На дне рококо

Анастасия Афанасьева. Голоса говорят. Книга стихов. М., “Европа”, 2007, 144 стр.

ибо я — твой песок, рожденный лежать свободным,

я — твоя раковина, свернувшаяся в себя,

я до теменных костей заполнен твоей водою

Анастасия Афанасьева.

Творчество продолжается — это самое удивительное в нем: уже в другом месте как раз в тот момент, когда подступаешь к нему, чтобы рассмотреть. Оно как будто играет с тобой: ускользает, увертывается. Любой отклик на книгу существующего поэта — перерыв в существовании. Конечно, не перерыв: это критик поэзии делает вид, что перерыв, и начинает играть сам с собой: будто бы превратил в предмет то, что является процессом, и в результат — то, что есть только чистое (и очень беспокойное) движение. Критика поэзии говорит лишь о том, что всегда происходит вчера .

Харьковчанка Анастасия Афанасьева уже много написала того, что осталось за пределами ее новой книги. И в то время, как книга готовилась, писались стихи, и после того, как книга вышла. И последнее, мне известное, было сочинено, кажется, вчера (а когда выйдут мои заметки, это “вчера” будет уже совсем давним и будут еще стихи, возникновение которых сейчас невозможно предвидеть). Поэтому кажется неожиданно удачной перевернутая композиция книги: первый раздел — “После двух книг” (стихи 2007 года), затем книга “Станция Ипанема” (2005 — 2006; у меня есть она — уникальное издание, рефлекс самиздата, одиннадцать, что ли, именных экземпляров, переплетенных автором и с его предисловием) и, наконец, “Бедные белые люди” (2004 — 2005; издание — М., “АРГО-РИСК”; Тверь, “Колонна”, 2005). Обратный путь читателя, постепенное погружение в творческое время, в прошлое.

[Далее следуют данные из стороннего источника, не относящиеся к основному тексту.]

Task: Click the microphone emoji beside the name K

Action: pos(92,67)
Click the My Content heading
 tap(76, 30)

И похоже на перевернутую пирамиду: бес-покоящуюся на острие. Положение неустойчивое, трепещущее, динамическое, неравновесное. С эклоги “Песни вокруг восковой пирамидки” книга и начинается: “Пирамидку можно вертеть в руках и подбрасывать в воздух, / А после ловить будто она сумасшедший мячик…” — почти манифест. Фигура для Афанасьевой вообще естественная, сама по себе связанная и с движением, и с непрактичностью, бесполезностью или — неиспользуемостью, декоративностью (поэзия есть то, что никак нельзя применить). Игрушка.

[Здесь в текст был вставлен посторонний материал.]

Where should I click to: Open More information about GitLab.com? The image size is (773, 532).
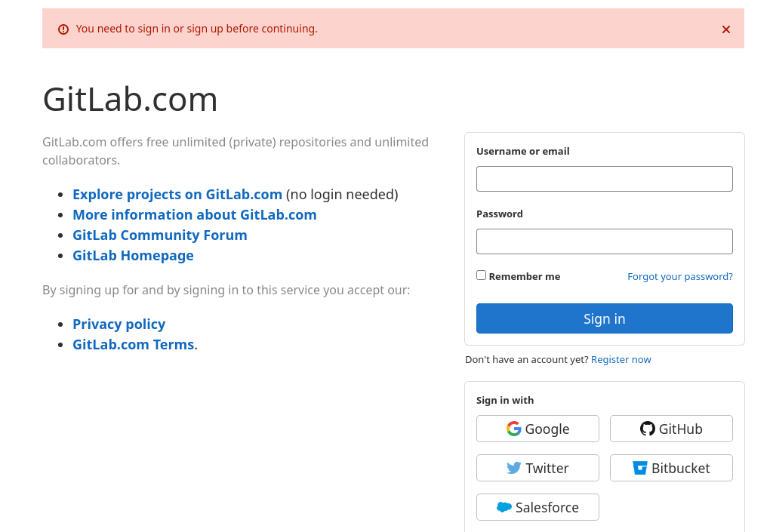click(x=195, y=215)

Перевернутая пирамида — это воронка (или воронка — перевернутая пирамида; то и другое легко вертится и друг друга заменяет). Пирамида-воронка включает в себя и спираль (поднимающуюся или нисходящую), спиралью и создана: вокруг пирамиды (ее ребер и граней) всегда ощутимо это создающее ее движение завихрения (или заверчивания). Инобытие (или форма) движущейся пирамиды — юла, то есть пирамида, движение которой обнаружено . У Афанасьевой: “Можно найти общий язык даже с юлой, / Если раскручиваться навстречу, / Если таять навстречу, как воск…” (“восковая пирамидка” — форма податливости, изменчивости, движения; воск заворачивается и вьется кружевом, сгорая).

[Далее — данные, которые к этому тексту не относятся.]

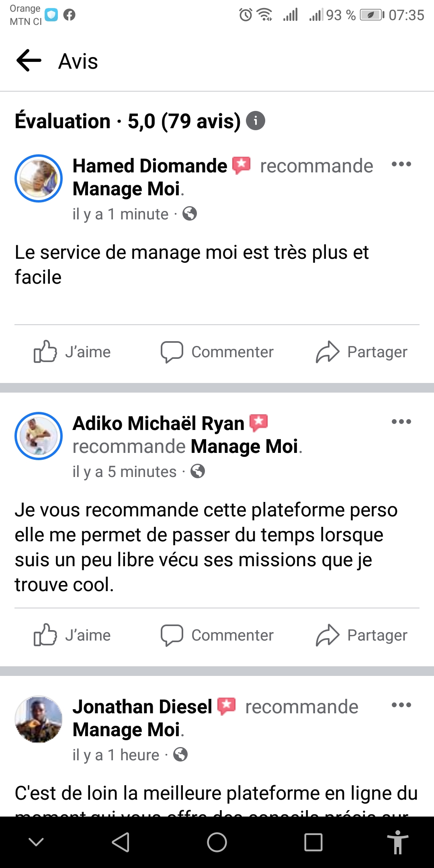This screenshot has height=868, width=434.
Task: Open Manage Moi page from Adiko's review
Action: pos(244,446)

Или в другом стихотворении (курсив мой. — О. Д. ):

когда я держал тебя над собой а потолок разверчивался до скорости вселенской юлы

тогда

с каждым толчком

с каждым проникновением

во мне появлялся новый младенец:

маленький краб, карабкающийся прочь от своего

страха,

маленький рак крови,

маленькая ненависть, обида, горечь, страсти —

въедливые существа похожие на эльфов со сказочно водянистыми, печальными

глазами…

“Общий язык” тут, естественно, — само это встречное, заворачивающееся (как воск) имитирующее движение: кружение-верчение-вращение. И кто кому подражает: юла (потолок) — героине или, наоборот, героиня — потолку (юле)? “В мире, где голова начинает кружиться от невидимого вращения, — мир кажется неподвижным…” (покой как форма вращения ); “А голова моя крутится, как земля вокруг своей оси…” и т. п. Танец, в котором рождается мир (или сменяющие друг друга миры ) — что-то вроде калейдоскопа (кто помнит из общего детства: труба, всегда прячущая в себе тайну, с одной стороны смотришь, с другой, на дне, — разноцветные камешки; крутишь, а они складываются по-разному, в неповторяющиеся, или так кажется, узоры; трубу, вопреки обыкновению, распотрошить страшно: что там на дне? и откуда они берутся? ). И обеспечивающий вращающемуся миру парадоксальную устойчивость танец — в вечном наклоне и падении.

Тощая девушка

Пела и танцевала

О том, как за ней следят — напевала

О том, что в мыслях космический аппарат —

Танцевала

А потом закрыла глаза и до больницы

не открывала

(“Таблица умножения”, из книги “Станция Ипанема”)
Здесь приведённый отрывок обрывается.